O projeto também aumenta a responsabilidade e o trabalho dos fiscais da Prefeitura. Segundo o próprio prefeito disse acreditar, a maioria dos bares localizados nas áreas onde há maior incidência de crimes na cidade nem sequer têm licença para funcionamento. Questionado se não seria mais simples ordenar que a fiscalização desses estabelecimentos fosse mais rigorosa, o prefeito, que ainda não sancionou o projeto, disse: "Se existe uma deliberação para que haja um limite de horário para esses bares funcionarem, essa deliberação é resultado de uma vontade popular expressa pela votação na Câmara". Estimativas - As entidades ligadas ao setor não têm números exatos sobre a quantidade de bares que será atingida pela possível lei, mas fazem algumas estimativas. Na avaliação do diretor jurídico do Sindicato dos Hotéis, Restaurantes, Bares e Similares de São Paulo, José Francisco Vidotto, a medida pode atingir entre 40 mil e 42 mil estabelecimentos, que funcionam após a 1 hora. Segundo ele, nem 1% desses bares tem isolamento acústico, como determina o projeto aprovado pelos vereadores.
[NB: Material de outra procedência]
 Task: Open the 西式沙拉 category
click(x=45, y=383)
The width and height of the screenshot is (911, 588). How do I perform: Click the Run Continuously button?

Para o presidente do Conselho Deliberativo da Associação de Bares e Restaurantes Diferenciados (Abredi), Percival Maricato, entre 2 mil e 3 mil estabelecimentos podem ser afetados pela mudança. A entidade abrange apenas bares e restaurantes, excluindo lanchonetes, bares de periferia, padarias e outros que estão ligados ao sindicato.